There’s no one right way to show mental illness in the movies, yet there are hundreds of ways to get it wrong. Even though certain disorders come with specific traits, a diagnosis is not a human being, and doomed is the actor who just cycles through symptoms, rather than working from the inside out. In writer-director Maya Forbes’s debut, Infinitely Polar Bear, Mark Ruffalo plays Cam Stuart, a dad diagnosed as manic-depressive, who suddenly faces the formidable task of being the chief caretaker of his two young daughters. What makes the performance work so beautifully is that he doesn’t reduce his character to a series of behavioral tics: He’s always a person first. We ride his highs and lows with him just by looking into his eyes. We know what Cam’s feeling, even when the drugs he’s on are doing their damnedest to prevent him from feeling it.
Forbes, a longtime writer and producer for TV, drew from her own experience growing up in 1970s Cambridge, Massachusetts, with a manic-depressive father. Can a man who’s shakily unpredictable get his kids off to school on time and make their meals? Ruffalo's Cam thinks he can; he’s only partly right.
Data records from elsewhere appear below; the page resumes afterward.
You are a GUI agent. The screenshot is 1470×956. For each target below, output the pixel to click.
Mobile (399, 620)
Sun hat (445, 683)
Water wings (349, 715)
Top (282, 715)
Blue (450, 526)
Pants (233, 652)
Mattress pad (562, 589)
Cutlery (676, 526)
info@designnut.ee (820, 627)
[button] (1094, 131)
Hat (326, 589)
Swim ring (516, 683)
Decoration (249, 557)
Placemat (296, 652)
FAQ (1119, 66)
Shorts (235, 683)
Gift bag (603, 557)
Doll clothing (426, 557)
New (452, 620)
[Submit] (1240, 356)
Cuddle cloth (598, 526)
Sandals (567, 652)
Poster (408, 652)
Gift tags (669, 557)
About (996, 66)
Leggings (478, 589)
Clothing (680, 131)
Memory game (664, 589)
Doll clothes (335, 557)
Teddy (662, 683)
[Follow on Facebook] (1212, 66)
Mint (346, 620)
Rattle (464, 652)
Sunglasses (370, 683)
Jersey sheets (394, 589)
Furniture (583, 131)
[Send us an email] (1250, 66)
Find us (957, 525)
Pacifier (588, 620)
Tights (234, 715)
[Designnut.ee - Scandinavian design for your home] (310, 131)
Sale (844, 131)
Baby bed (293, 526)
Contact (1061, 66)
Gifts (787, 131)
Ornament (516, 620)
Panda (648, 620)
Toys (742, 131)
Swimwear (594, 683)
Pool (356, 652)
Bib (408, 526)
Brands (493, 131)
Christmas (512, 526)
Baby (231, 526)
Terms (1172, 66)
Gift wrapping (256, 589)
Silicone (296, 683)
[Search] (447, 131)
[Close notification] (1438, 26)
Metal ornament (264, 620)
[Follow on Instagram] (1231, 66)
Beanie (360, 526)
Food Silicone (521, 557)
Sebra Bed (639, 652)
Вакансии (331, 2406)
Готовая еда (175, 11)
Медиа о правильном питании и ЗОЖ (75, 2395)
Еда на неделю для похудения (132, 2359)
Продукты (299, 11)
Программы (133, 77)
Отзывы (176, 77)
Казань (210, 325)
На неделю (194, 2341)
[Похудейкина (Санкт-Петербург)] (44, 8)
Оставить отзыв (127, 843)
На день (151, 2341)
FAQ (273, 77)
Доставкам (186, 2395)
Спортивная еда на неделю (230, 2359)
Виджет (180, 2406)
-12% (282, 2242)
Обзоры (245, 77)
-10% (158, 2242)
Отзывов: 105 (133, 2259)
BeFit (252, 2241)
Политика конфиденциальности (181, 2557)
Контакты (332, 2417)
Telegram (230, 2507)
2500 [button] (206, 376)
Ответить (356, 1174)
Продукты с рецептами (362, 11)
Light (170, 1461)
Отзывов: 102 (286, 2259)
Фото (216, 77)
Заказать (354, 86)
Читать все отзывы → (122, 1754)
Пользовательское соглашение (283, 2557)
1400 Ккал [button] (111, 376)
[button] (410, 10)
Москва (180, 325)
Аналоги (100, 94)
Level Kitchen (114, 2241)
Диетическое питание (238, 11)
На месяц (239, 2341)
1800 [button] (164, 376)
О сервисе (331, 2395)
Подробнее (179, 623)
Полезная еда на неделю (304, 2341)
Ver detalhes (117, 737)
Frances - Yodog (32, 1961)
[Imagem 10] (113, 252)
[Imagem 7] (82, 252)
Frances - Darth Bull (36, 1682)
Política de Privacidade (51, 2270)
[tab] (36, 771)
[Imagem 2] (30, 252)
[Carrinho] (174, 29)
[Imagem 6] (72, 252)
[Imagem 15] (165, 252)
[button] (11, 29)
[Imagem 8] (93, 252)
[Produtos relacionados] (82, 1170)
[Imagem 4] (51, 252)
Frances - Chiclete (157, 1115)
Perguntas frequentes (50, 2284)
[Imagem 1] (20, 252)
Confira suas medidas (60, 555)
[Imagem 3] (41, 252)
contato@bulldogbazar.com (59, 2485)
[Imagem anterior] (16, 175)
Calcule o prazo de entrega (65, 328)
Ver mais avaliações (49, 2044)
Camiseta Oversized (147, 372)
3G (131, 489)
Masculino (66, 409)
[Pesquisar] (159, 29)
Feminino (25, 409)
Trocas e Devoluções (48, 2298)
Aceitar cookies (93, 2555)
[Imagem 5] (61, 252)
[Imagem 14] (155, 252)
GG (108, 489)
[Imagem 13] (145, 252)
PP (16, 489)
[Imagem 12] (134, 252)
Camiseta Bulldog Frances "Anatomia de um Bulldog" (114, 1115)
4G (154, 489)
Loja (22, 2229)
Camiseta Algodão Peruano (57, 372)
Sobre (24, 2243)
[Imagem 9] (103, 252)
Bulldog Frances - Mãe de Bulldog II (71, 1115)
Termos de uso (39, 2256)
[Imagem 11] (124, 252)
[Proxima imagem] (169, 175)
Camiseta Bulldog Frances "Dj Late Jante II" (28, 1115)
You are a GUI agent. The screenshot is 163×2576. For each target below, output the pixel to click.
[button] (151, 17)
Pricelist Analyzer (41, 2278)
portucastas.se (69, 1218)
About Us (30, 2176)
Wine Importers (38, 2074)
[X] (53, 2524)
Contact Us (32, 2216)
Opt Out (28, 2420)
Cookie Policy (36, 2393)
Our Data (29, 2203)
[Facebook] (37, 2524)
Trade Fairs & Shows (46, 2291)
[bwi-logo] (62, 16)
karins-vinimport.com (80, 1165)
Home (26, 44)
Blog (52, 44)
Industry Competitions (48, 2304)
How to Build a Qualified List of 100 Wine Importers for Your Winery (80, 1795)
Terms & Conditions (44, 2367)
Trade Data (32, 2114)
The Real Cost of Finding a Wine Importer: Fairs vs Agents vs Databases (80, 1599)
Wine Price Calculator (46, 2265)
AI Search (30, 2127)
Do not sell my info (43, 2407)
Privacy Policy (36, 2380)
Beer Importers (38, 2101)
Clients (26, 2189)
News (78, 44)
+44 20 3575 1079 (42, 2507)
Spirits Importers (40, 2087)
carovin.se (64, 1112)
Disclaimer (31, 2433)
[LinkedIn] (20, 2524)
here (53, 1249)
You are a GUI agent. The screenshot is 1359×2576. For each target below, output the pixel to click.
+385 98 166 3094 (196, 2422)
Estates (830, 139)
At times Infinitely Polar Bear veers dangerously into what Pauline Kael once called "He’s not crazy, he’s special!" territory. But Ruffalo is so good, he can pull that off. And Zoe Saldana, as the wife who has to trust him, matches him beat for beat: The look in her eyes, when she realizes that her children are seeing just a husk of the man they know and love, is a delicate jumble of protectiveness and tempered anguish.